How to correctly synchronize data between client applications?

L

Leonid Rozhnov2018-04-05 19:11:17

Database

Leonid Rozhnov, 2018-04-05 19:11:17

There is a server application, for performance and non-attachment to the presence of the Internet, clients have local copies with the amount of data necessary for the client to work. Clients work with these servers, all changes are written to local databases, after which, once every 5 minutes, they are synchronized through the RabbitMQ queue to the main server and receive revision changes from it.
Of the important details - one client can have several local servers at once, the data between them is synchronized through the main server. The revision of changes is implemented at the application level, when opening a transaction, we get a new revision for this transaction from the database, mark all changed entities with it, and save it in the database.
Some time ago, we noticed that the approach leads to data loss during the exchange, if the amount of data coming in synchronization packets varies greatly (several thousand changes come from the local server A, which has sat without the Internet, and a few from server B).
At the same time, since we start importing from server A earlier - its changes are marked with a revision that is smaller than the data from server B, but since the import takes longer and the commit occurs much later - the revision issued to server B has already gone to the local servers and they believe that already know server A's changes, even though they are only being committed to the database.
We solved the problem in a simple way, by introducing pessimistic large-block locks, leading to the fact that only one thread can edit intersecting data.
And it seems like we lived with it until clients from 50-60 local servers began to appear, data from which we do not have time to import. Yes, now we have accelerated them in some way, added caching and temporarily solved the problem, and there is still room for improvement in the current solution (switch to more optimistic locks, for example).
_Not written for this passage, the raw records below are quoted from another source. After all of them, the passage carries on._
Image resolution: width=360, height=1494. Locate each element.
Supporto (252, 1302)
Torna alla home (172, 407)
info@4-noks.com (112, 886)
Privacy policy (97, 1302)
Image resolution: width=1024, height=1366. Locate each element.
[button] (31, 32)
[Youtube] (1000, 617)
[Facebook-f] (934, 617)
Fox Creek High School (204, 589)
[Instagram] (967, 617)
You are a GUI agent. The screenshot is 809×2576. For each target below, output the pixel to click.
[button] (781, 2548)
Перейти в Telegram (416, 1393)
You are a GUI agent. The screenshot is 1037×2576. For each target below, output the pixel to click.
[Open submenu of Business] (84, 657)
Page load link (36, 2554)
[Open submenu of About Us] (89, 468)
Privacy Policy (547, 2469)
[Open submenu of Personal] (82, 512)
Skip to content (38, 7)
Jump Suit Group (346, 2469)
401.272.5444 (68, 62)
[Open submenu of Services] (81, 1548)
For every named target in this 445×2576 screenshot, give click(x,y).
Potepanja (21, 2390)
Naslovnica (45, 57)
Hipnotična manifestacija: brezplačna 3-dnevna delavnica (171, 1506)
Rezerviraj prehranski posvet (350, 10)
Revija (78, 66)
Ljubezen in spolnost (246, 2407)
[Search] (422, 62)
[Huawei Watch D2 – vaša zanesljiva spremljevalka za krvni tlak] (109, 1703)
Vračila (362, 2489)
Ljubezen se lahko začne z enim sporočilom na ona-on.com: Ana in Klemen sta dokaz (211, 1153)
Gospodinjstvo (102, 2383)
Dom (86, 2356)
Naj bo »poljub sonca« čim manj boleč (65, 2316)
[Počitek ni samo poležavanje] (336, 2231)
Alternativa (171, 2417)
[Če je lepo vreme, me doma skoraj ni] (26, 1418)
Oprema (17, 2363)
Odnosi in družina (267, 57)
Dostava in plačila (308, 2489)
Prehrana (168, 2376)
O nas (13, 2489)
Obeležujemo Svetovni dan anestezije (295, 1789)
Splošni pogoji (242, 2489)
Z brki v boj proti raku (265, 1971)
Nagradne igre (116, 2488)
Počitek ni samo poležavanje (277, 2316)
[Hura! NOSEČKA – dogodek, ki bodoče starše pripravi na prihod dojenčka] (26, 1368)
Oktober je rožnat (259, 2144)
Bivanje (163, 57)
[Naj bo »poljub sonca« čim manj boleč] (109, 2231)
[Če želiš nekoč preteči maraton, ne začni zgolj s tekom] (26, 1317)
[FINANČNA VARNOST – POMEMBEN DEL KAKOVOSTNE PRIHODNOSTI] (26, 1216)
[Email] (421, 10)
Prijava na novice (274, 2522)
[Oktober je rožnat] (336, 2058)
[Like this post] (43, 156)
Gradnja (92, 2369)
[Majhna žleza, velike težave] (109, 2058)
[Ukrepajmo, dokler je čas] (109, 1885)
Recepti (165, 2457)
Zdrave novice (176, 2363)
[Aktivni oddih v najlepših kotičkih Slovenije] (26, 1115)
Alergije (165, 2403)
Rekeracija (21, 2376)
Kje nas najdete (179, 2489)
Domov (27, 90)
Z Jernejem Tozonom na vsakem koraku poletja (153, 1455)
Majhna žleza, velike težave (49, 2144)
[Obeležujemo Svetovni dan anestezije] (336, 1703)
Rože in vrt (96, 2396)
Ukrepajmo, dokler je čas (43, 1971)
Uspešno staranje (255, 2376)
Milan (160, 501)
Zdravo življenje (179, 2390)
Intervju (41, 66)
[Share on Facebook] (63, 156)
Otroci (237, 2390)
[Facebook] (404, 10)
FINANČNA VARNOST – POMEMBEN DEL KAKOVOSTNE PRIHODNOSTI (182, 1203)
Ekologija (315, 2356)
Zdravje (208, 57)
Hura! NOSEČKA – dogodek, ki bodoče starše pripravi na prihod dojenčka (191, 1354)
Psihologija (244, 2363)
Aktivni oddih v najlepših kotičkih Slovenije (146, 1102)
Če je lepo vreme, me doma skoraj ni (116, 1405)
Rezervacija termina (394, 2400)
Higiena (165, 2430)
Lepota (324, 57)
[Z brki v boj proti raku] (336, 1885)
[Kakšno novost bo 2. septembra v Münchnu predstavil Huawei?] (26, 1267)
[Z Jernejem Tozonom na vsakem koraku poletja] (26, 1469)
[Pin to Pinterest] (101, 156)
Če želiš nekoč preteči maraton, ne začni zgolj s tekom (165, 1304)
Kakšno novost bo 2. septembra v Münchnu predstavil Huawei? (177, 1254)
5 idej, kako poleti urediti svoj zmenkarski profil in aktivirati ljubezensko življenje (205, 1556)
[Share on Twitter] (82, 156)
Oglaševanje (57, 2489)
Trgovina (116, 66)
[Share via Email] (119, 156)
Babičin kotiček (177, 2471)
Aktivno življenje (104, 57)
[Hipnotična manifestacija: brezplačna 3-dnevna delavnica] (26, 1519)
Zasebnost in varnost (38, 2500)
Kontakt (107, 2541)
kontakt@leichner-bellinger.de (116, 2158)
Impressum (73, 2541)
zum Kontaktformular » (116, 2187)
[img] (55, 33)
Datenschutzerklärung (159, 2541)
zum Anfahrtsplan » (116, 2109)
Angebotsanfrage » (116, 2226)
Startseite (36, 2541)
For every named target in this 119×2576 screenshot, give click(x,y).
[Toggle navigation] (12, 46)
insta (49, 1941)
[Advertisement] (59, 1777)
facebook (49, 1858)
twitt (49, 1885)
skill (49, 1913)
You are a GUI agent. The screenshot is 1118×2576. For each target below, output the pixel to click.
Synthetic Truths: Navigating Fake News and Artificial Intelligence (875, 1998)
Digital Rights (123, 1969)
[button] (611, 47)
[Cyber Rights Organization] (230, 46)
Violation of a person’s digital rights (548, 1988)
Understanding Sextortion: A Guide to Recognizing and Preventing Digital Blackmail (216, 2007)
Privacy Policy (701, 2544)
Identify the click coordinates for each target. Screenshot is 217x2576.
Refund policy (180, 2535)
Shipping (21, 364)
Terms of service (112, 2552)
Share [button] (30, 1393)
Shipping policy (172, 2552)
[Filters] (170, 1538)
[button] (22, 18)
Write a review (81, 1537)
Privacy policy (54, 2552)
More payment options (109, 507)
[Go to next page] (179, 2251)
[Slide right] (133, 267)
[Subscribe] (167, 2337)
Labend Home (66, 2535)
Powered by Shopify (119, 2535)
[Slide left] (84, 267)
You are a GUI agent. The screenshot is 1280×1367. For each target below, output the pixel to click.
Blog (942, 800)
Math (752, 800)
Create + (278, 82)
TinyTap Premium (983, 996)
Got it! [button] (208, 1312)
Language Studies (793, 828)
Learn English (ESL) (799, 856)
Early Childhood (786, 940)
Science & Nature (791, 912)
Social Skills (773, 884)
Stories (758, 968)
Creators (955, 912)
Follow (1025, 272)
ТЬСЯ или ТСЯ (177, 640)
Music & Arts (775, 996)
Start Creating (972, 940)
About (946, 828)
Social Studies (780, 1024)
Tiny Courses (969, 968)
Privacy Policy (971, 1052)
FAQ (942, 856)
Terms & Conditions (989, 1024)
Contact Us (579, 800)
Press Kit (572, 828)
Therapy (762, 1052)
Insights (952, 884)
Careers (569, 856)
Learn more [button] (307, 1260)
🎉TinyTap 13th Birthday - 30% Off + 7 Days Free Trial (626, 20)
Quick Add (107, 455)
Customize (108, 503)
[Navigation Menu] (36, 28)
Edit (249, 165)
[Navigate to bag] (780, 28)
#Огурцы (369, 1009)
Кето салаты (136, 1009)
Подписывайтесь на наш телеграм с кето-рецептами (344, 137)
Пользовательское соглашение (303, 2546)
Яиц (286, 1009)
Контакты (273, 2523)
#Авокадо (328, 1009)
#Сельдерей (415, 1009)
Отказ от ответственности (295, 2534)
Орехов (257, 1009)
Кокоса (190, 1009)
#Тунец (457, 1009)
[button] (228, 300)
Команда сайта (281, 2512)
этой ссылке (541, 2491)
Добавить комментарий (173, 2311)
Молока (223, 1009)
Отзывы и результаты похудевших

But, they began to wonder, perhaps our approach is fundamentally wrong and we are making crutches when there is a more or less standard solution for this problem?
In general, we found a solution at the database level, which would seem to suit us and allow us not to completely rewrite our data exchange mechanism ( https://docs.microsoft.com/en-us/sql/relational-da...But the problem is that in the next year we plan to switch from MS SQL (yes, because of the cost of licenses), and we would not want to get hung up on its specifics. For now, we are planning to switch to PostgreSQL, but in general we are ready to think about other alternatives if they would allow us to solve this (and others naturally) problem easier. Perhaps you can recommend articles/books on this topic, or has someone encountered such problems and can describe in which direction we should think?

Reply

Answer the question

In order to leave comments, you need to log in

2 answer(s)

D

Dmitry Entelis, 2018-04-05
@DmitriyEntelis

From the description, it turns out that versioning goes at the level of the entire database, and not specific objects?
If it's not a secret, what kind of data?
About "thousands of pieces" - is this a metaphor, or is the flow of records really small?
And how do you resolve (plan to resolve) overwriting data in this architecture, even without taking into account technical problems?
Or is the data such that clients cannot overwrite it?
Then I would still look in the direction of introducing versioning for specific objects, although this is tempting to "rewrite the whole thing"

X

xmoonlight, 2018-04-06
@xmoonlight

If you have synchronization on the client, then you should distinguish between working with the database and modifying the database:
1. Working is SELECT.
2. Modification is everything else.
When modifying: read the logical "difference" between the current and modified local database and store in a pending modifying query stack (to be run on the central database after submission).
Example: A record was added and immediately deleted - the "difference" of meaningful data is zero. There are no changes in modifying queries.
After the appearance of the network (or by timeout) - send all modifying requests to the central database server for their subsequent launch there.
Before modifying the next data, check immediately for conflicts between all clients (incoming stacks). In case of conflict - take the stack of the latest (new timestamp) client with the modification of this data.
That is, you need to build a system for parsing synchronization requests from clients on the server with the search for intersections and building the correct queue for their execution in the correct order.